Shock and Awe: These terms come from  the military  and refer to rapid deployment of military strikes to demonstrate dominance, forcing an opponent into  a rapid reactionary response. President Trump’s rapid issuance of executive actions has been referred to as “shock and awe” approach to executive administration. In an effort to impose Trumpian philosophy on the federal government and force Democrats and the world into a reactive position, President Trump has acted aggressively  through executive order causing significant problems for many vulnerable people in the wake of his pen. Whether America is safer as a result of his actions remains to be seen.

Travel Ban: Trump executive order issued January 27, 2017 banning all immigrants and visa holders from seven majority Muslim countires(Iran, Iraq, Libya, Somalia, Sudan, Yemen and Syria)  from entering the US for 90 days,  and opening the door to more country-based bans in the future. Also bans all refugee admissions for 120 days—and bans Syrian refuges indefinitely.  The order essentially overhauled US refugee policy—laying the groundwork for a fundamental shift in how the US allows people to enter the country. Signed late Friday afternoon without consultation with Congress or impacted federal agencies, the order caused chaos at airports for individuals traveling from the seven countries listed  and all  refugees in transition who had been granted approval to come to the United States.  By Wednesday, February 1, 2017, the Trump administration said the ban did not include citizens from the 7 countries  who held a valid U.S. green card, a permit allowing a foreign national to work permanently in the United States. The Department of Homeland Security asserted Friday, February 3, 2017, that the order does not apply to dual citizens with passports from countries other than the seven listed. Also on Friday, the Justice Department estimated that the order impacted about 60,000 visa holders.  Tens of thousands of visas for foreigners inside and outside the U.S. have been revoked without notice.  If any of these people are in the U.S. and leave, they have probably lost their ability to return. Judge Brinkema, Federal District Court in Alexandria, described the Trump’s administration lack of planning and notice as causing “chaos.” Judge Brinkema went on to say, “This order touched something in the U.S. I’ve never seen before. People are quite upset.” By Friday evening, a Federal judge in Washington State had temporarily blocked implementation of the order across the nation.  The Department of Justice has appealed the decision to the Ninth Circuit located in San Francisco.  On Saturday, the Justice Department said individuals with approved Visas would be allowed to travel.

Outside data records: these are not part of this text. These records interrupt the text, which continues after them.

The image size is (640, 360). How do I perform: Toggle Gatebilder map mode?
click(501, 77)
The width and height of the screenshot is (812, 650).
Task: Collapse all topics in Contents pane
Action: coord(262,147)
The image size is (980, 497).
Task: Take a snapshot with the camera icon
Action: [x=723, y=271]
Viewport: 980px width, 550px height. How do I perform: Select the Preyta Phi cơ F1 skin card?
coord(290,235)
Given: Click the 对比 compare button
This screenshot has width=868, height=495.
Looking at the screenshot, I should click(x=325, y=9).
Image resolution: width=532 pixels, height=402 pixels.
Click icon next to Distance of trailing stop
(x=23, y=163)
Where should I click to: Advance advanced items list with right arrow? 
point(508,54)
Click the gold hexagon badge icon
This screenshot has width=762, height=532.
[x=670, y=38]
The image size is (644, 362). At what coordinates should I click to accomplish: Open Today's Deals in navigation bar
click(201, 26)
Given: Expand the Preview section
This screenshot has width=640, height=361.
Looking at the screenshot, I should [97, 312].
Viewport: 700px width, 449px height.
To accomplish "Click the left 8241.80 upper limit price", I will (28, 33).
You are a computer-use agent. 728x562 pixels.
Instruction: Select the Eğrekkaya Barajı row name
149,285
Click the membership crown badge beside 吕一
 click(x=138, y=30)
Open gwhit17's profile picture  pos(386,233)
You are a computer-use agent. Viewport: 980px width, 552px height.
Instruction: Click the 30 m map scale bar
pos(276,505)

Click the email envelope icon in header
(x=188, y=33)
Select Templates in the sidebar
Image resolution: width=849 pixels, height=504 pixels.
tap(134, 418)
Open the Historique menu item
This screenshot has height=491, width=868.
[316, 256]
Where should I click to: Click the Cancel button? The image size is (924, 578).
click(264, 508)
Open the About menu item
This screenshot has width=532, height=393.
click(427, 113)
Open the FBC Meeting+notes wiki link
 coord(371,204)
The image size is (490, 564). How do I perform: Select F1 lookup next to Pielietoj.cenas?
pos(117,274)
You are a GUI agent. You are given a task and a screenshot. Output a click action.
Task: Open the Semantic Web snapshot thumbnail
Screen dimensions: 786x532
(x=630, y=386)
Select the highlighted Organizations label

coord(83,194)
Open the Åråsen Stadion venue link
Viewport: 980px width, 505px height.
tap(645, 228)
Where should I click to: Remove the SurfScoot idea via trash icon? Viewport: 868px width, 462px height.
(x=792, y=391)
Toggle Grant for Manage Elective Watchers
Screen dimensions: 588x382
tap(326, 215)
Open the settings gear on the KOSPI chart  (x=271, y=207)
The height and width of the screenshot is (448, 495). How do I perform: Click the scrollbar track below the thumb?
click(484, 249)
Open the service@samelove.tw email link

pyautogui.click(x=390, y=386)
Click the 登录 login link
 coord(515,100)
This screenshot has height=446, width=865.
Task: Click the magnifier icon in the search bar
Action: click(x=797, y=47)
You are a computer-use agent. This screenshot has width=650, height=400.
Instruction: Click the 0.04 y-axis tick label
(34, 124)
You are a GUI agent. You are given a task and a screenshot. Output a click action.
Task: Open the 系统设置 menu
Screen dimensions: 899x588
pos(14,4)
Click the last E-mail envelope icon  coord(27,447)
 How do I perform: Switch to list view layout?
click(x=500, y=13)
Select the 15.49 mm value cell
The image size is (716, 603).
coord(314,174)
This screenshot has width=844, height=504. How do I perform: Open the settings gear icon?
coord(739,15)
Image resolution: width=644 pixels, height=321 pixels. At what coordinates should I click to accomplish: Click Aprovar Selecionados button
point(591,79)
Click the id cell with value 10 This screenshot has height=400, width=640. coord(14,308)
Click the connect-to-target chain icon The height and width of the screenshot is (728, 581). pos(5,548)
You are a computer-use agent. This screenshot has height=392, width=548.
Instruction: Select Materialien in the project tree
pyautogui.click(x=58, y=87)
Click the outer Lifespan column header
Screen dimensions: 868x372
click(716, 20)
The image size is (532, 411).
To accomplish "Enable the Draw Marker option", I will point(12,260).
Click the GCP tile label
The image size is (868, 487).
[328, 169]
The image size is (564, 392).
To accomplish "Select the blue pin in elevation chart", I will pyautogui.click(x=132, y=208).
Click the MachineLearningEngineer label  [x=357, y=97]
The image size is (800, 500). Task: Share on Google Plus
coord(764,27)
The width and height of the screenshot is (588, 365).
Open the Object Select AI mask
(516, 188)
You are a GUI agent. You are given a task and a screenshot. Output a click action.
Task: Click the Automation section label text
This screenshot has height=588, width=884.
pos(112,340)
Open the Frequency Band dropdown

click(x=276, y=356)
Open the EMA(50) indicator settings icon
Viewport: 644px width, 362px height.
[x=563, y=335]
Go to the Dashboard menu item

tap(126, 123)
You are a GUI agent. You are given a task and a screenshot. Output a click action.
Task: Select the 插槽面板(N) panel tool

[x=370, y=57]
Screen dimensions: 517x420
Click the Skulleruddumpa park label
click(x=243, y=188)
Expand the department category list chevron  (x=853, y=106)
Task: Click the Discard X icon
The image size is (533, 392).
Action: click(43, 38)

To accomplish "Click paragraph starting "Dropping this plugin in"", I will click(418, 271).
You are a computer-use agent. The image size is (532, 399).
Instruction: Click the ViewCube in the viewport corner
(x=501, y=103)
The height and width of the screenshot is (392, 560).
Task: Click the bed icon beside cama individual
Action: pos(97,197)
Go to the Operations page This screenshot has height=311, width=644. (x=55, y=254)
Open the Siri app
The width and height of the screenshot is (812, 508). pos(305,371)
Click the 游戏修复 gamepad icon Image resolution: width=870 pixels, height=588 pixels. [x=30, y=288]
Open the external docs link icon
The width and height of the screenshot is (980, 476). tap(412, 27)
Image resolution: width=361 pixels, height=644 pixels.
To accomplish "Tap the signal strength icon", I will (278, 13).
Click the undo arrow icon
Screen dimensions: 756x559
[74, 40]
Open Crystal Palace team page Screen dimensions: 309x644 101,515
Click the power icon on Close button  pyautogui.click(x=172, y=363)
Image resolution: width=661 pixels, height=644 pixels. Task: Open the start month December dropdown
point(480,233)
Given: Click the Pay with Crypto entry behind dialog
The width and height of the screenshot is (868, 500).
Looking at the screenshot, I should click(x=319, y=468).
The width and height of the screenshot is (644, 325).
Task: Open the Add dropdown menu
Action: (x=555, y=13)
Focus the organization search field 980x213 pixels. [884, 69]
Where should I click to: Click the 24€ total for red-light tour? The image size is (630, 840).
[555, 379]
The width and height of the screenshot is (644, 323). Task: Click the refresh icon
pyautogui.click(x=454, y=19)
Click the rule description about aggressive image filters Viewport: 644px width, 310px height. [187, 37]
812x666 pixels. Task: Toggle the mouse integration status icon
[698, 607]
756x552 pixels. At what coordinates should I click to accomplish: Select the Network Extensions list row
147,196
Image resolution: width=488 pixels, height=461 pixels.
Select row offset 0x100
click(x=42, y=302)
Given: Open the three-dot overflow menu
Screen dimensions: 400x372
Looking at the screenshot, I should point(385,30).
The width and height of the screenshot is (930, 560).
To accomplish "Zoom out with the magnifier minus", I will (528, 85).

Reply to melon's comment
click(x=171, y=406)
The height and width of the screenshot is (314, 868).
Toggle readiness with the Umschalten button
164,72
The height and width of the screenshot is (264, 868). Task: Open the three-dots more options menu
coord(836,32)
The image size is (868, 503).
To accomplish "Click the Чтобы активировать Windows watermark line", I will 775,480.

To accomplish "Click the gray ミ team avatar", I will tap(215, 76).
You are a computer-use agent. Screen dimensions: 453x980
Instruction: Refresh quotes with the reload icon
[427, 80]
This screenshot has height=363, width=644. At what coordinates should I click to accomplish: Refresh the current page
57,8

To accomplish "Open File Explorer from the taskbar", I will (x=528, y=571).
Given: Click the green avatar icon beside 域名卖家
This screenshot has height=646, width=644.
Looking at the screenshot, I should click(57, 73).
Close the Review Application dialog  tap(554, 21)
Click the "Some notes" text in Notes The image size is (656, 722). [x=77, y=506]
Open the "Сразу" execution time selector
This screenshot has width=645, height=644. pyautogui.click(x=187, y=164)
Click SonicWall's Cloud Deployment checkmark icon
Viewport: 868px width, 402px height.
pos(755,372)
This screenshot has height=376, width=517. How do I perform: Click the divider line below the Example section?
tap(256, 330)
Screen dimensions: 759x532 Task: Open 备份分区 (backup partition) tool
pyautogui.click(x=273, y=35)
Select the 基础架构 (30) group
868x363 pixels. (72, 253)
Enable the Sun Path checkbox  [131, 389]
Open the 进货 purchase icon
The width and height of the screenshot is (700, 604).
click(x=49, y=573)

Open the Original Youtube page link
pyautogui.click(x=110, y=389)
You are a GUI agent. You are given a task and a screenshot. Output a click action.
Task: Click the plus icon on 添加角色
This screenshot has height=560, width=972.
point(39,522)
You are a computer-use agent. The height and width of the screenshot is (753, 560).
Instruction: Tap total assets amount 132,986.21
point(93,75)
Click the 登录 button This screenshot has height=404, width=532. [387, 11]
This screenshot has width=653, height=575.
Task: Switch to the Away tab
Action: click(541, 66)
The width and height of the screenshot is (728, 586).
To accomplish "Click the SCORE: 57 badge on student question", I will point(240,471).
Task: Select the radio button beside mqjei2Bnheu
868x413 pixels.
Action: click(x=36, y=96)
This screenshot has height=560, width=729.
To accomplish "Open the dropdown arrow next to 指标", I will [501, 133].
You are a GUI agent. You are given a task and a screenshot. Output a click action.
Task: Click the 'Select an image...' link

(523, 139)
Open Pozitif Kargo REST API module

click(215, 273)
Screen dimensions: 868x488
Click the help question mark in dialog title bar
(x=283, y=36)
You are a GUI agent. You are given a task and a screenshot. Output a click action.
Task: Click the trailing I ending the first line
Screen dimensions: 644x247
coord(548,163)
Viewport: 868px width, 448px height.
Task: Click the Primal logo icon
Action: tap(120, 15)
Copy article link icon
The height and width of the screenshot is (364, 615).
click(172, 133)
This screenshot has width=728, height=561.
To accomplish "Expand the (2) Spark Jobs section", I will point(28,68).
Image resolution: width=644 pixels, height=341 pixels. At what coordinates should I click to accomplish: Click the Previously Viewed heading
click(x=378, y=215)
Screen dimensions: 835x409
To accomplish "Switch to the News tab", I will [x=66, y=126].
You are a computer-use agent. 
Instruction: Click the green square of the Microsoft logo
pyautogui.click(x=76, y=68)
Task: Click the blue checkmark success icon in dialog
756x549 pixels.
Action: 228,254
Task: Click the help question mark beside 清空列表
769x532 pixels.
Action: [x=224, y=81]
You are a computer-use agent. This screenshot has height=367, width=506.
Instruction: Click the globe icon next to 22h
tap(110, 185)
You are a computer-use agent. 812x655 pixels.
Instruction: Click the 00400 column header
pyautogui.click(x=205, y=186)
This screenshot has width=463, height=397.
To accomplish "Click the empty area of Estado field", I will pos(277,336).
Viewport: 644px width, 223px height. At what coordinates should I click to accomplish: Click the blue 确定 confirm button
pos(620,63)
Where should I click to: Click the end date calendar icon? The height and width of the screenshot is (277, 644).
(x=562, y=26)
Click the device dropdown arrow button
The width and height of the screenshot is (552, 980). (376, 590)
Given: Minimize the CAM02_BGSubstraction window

Women’s March:  Protests for human rights and other civil rights issues  and against President Trump’s positions on these issues held January 21, 2017 in Washington D.C. with sister marches throughout the world.  The largest single day demonstration in U.S. history, drawing at least 500,000 marchers in Washington D.C. and  an estimated 4.8 million world wide.  A theme was “Build Bridges not Walls” in response to President Trump’s inauguration speech the day before the march which focused on “America First”.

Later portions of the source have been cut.